AIM OF THE TASK
What you give back should be exactly the lines from the one with "Patines Scooters Eléctricos (43, 2230)" through the end of the data, without the pictures.
--- START ---
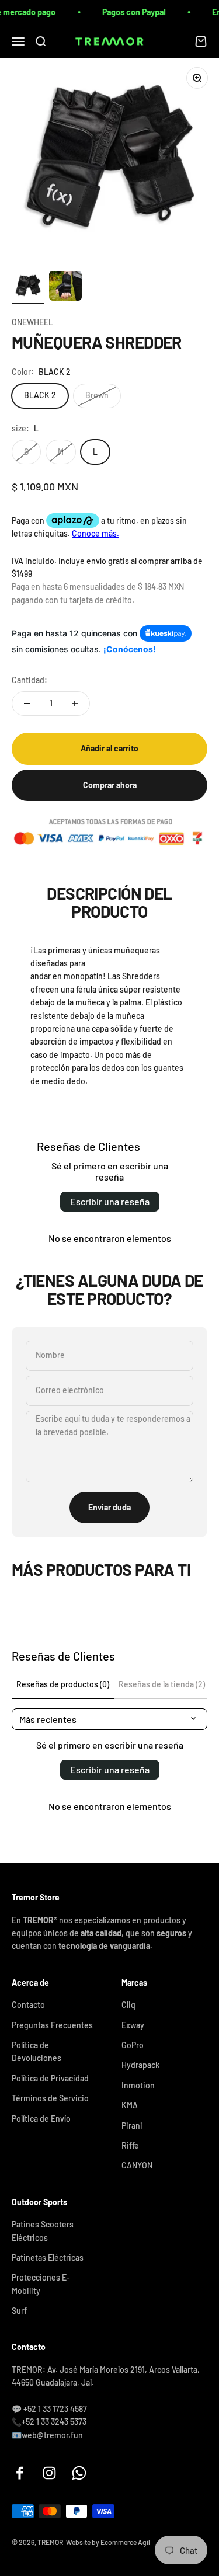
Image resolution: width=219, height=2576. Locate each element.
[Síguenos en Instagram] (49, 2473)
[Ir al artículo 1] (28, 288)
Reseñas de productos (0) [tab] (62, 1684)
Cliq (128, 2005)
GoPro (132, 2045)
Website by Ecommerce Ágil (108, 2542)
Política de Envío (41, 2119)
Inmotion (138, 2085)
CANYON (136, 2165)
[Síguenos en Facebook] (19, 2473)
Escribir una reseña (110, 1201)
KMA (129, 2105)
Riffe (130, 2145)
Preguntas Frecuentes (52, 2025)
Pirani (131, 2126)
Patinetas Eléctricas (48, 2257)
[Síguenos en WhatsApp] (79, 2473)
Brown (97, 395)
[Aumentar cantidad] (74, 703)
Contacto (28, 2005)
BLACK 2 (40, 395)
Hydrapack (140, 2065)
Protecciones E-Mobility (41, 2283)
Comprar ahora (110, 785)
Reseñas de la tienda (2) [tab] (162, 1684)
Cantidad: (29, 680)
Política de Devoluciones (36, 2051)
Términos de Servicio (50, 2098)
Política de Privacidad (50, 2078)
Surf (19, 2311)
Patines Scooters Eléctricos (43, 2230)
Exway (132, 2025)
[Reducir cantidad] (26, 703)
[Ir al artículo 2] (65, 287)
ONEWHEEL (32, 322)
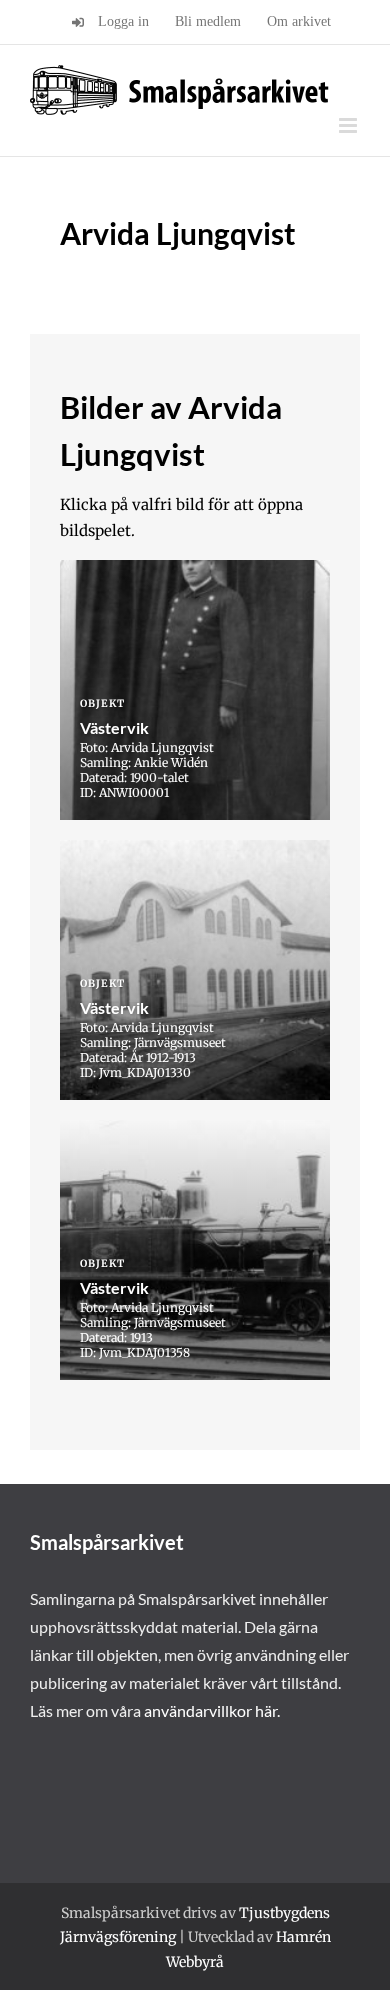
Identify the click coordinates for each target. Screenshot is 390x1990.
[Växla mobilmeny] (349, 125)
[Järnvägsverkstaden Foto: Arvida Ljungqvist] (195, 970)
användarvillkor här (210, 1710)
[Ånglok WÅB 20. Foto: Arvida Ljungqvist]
--- END ---
YOUR SOLUTION
Patines Scooters Eléctricos (43, 2230)
Exway (132, 2025)
[Reducir cantidad] (26, 703)
[Ir al artículo 2] (65, 287)
ONEWHEEL (32, 322)
Identify the click coordinates for each target. Screenshot is 390x1990.
[Växla mobilmeny] (349, 125)
[Järnvägsverkstaden Foto: Arvida Ljungqvist] (195, 970)
användarvillkor här (210, 1710)
[Ånglok WÅB 20. Foto: Arvida Ljungqvist]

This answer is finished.